Radio Hamburg

Sind die nicht mehr ganz knusper?

Die EU will neue Pommes-Vorschriften

Hamburg, 24.11.2017
Pommes

Es geht nichts über eine Portion knusprige Pommes mit Ketchup und Mayo. 

Die EU will zu heißes und zu langes Frittieren verbieten und wir fürchten um unsere knusprigen Pommes.

Pommes mag eigentlich jedes Kind und auch jeder Erwachsene. Es gibt sie in dünn oder dick, lang oder kurz und auf verschiedene Weisen zubereitet. Das Wichtigste bei so einer Portion Pommes bleibt jedoch, dass sie knusprig sein müssen. Genau das will die EU-Kommission jetzt verbieten. Wenn stärkehaltige Lebensmittel, wie zum Beispiel die Kartoffel, erhitzt werden, kann gesundheitsschädigendes Acrylamid entstehen. Pommes sollen also in Zukunft nicht mehr so heiß und nicht mehr so lange frittiert werden, um Gefahren für die Gesundheit auszuschließen, dann besteht wiederum die Gefahr, dass sie nicht mehr so schön knusprig sind. Es ist also eine Zwickmühle.

Neue Vorschriften ab 2018

Die neuen Vorschriften gelten für Lebensmittelhersteller, Restaurant- und Imbissbudenbesitzer und treten ab dem 11. Dezember in Kraft, erst ab April 2018 müssen die Vorschriften endgültig umgesetzt werden. Im gleichen Zug will die EU den Zuckergehalt reduzieren, Kartoffeln müssten also vor dem Erhitzen zuerst blanchiert werden. Nicht nur in Deutschland sind die Imbissbesitzer entsetzt, auch im Ursprungsland der Pommes, Belgien, machen sie sich sorgen, dass sie durch zu harte Vorschriften in den Ruin getrieben werden.

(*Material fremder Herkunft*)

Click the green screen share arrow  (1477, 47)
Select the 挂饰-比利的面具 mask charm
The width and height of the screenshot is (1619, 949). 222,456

Acrylamid in alltäglichen Lebensmitteln

Acrylamid konnte ebenfalls in zum Beispiel Kaffee, Keksen, Chips oder Knäckebrot nachgewiesen werden. In hohen Mengen kann der Stoff krebserregend sein, heißt es in Studien, auf die sich auch die EU Kommission beruft.

Alle die, die jetzt trotzdem nicht genug von Pommes haben, können sich durch unsere 10 Pommes-Fakten klicken. 

10 Pommes-Fakten:

1. Die erste Idee, Pommes zu machen, tauchte etwa im Jahr 1650 auf. 





2. Die Idee entstand, als der Fluss in einem kleinen belgischen Dorf zufror und die Menschen keinen Fisch mehr frittieren konnten. 





3. In Belgien isst kaum jemand Ketchup zu seinen Pommes, sie haben meist eine große Auswahl an anderen Soßen, darunter aber auch Mayonnaise. 





4. Seit 2008 gibt es in der Stadt Brügge in Belgien ein Pommes-Museum, bei den Belgiern heißt es "Frietmuseum". 





5. Über 300.000 Tonnen Tiefkühlpommes werden jedes Jahr in den deutschen Supermärkten verkauft. 





6. Die längste Fritte der Welt ist 24,5 Zentimeter lang und steht im Guiness-Buch der Rekorde.





7. Ein Belgier hält den Rekord im Dauerfrittieren, er frittierte 1,5 Tonnen Kartoffeln in 83 Stunden. 





8. Die perfekten Pommes sollten eine Länge von 8 Zentimetern haben. 





9. In Großbritannien werden Pommes oft mit Essig gegessen. 





10. In Amerika heißen Pommes "French Fries", so tauften die Soldaten die Kartoffelstäbchen als sie nach dem ersten Weltkrieg aus Europa zurückkehrten. Sie sahen eigentlich belgische Soldaten Pommes essen, da diese jedoch Französisch gesprochen haben, tauften sie sie irrtümlicher Weise "French Fries".